The copy must hold every line from the one with "Instruction: Open the OPTIONS link" through the end of the listing, word for word, and must hold no pictures.
-------- DATASET EXTRACT
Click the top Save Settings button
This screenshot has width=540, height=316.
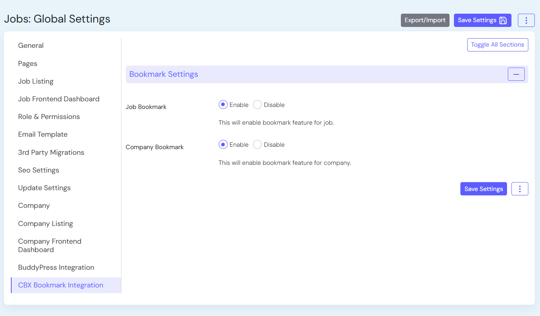point(482,21)
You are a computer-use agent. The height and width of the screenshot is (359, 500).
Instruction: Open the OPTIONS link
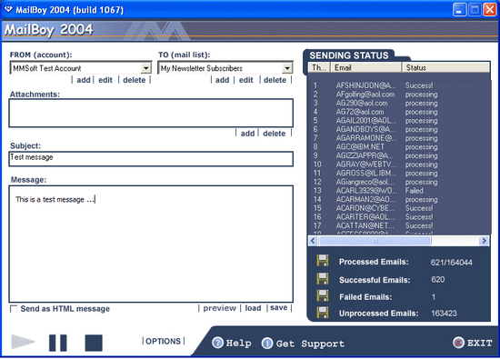[164, 341]
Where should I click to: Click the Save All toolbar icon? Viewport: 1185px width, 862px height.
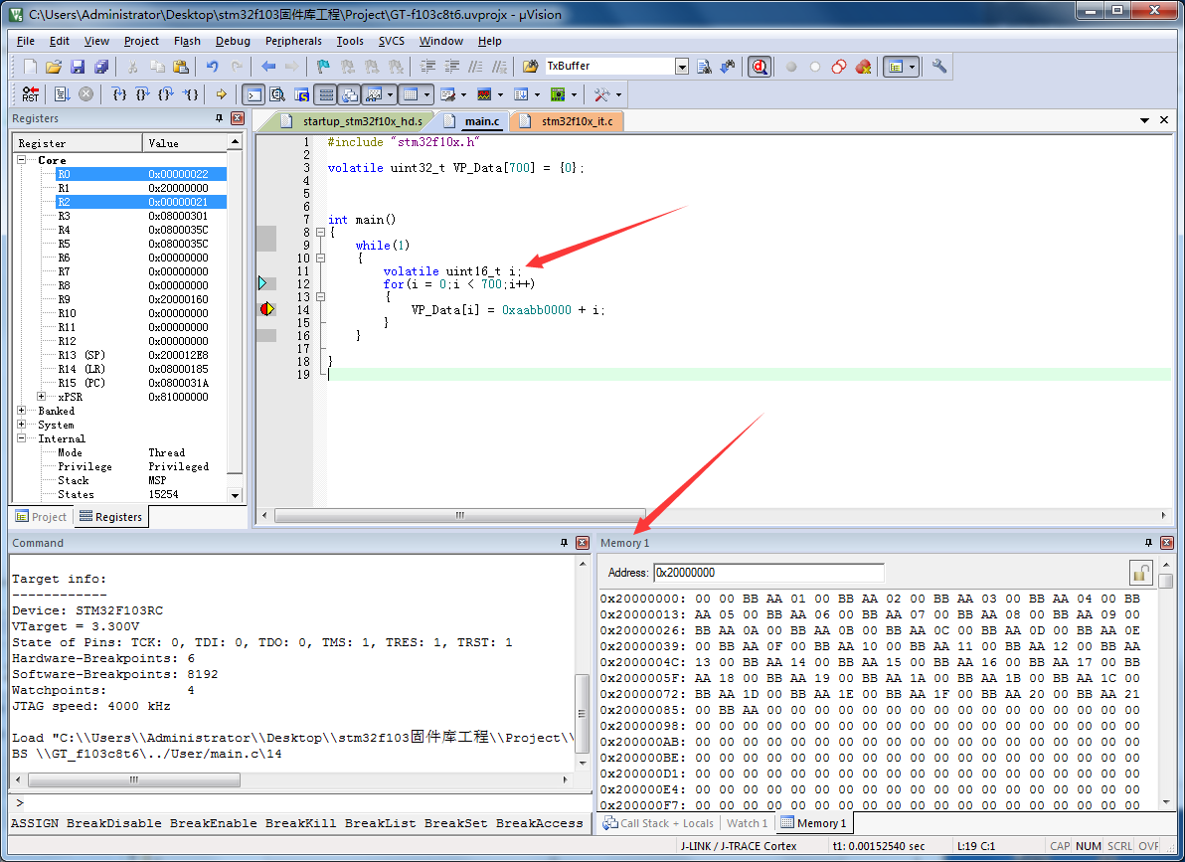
----------------
• TASK SOLUTION:
Instruction: Open the OPTIONS link
[164, 341]
Where should I click to: Click the Save All toolbar icon? Viewport: 1185px width, 862px height.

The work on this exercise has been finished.